Компаньон шмыгнул носом и, опять же, не комментируя свои действия, плеснул из бутылки в стакан сто граммов свежей серебристой водки. Почувствовав жажду, я с жадностью приник к граненому стакану, словно к прохладным губам девушки. На этот раз я пил водку небольшими глотками, испытывая необъяснимое удовольствие. Набив рот колбасой и хлебом, с трудом прожевывая, я размеренно проговорил:
— Хашо… гда… се… хашо!
Компаньон ничего не сказал в ответ, а только налил себе очередные сто граммов и, как и в первый раз, быстро выпил их. Я наконец прожевал колбасу с хлебом и расслабился, откинувшись на спинку лавки. У меня уже было хорошее настроение, и я мечтательно окинул парк влюбленным взглядом.
— Так вы говорите: «Пить надо уметь…» — обратился я к компаньону.
— Да, — сказал он.
— А вы умеете пить?
— Я, молодой человек, умею пить… Несколько заповедей для алкоголя мною опробированы на своей собственной шкуре, и за них я могу поручиться.
Это меня заинтересовало:
— Неужели и алкоголь тоже наука?
— Да, молодой человек, не сомневайтесь, это наука, и еще какая!
Это становилось забавным.
— Гм… И вы можете со мною поделиться этой наукой?!
— Отчего же не поделиться!
— Тогда я весь внимание, — сказал я, приготовившись слушать.
— Что ж… Начну с того, что алкоголь — это все равно что форточка, заговорил компаньон. — Открыл форточку и — проветрил свою душу… Душа человека, она ведь, так же как и его тело — много выделений имеет. Они со временем накапливаются. И, я вам скажу, молодой человек, если душу вовремя не проветрить, — задохнуться можно! Однако здесь надо обязательно помнить и придерживаться следующего: форточку эту не везде и не всегда открывать можно. Вы меня извините, но если вы откроете эту форточку в сортире или там еще где, в каком зловонном месте, а?
Я пожал плечами.
— То-то! — продолжал компаньон. — Эту форточку открывать следует в хороших местах, где много свежего воздуха, простора и любви…
Мой компаньон замолчал.
— А как же узнать, когда открывать эту форточку? — спросил я.
— Когда открывать? — задумчиво переспросил компаньон. — Для каждого человека срок разный: одному и в год одного-двух раз достаточно, другому чаще… По мне, так и в месяц один-два раза — обязательно!
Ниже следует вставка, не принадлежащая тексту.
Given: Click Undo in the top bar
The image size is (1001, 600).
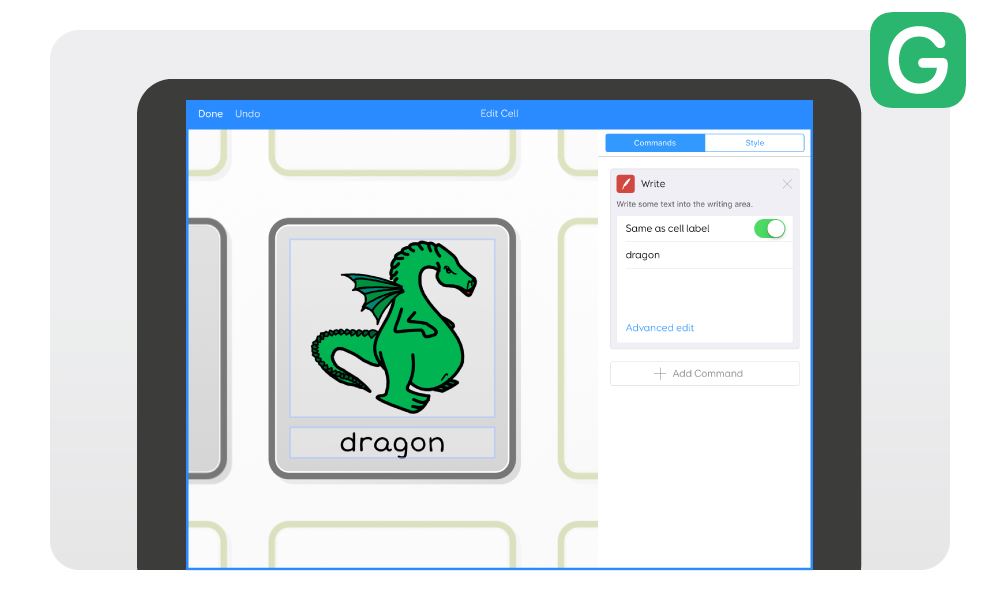Looking at the screenshot, I should pyautogui.click(x=247, y=114).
— И все-таки, как это почувствовать? — не успокаивался я.
— Ну, никогда нельзя пить понемногу, а всегда надо напиваться! Однако, чтобы голова все соображала… Тут политика! Выпьешь немножко быстро хмель сойдет, завтра еще захочется, а значит становишься рабом, алкоголиком. А если не алкоголик, то очень долго мучишься от соблазна выпить. Водка должна на пользу идти, а тут одни муки будут; либо пить все время хочется и пьешь, либо не пьешь, держишься, а пить хочется! Вот что значит не допить!.. Но и перепивать — тоже плохо! Выпьешь много отрезвеешь, глядь, а ничего не помнишь! Пьянку — всю помнить надо! А еще, когда слишком много выпьешь, то и здоровье испортить можно, и потом выпить уже долго не сможешь; нужно будет выпить, а откажешься, а если и не откажешься, то пьянка эта — не в радость тебе будет. А что же это за пьянка, коли не в радость! А?!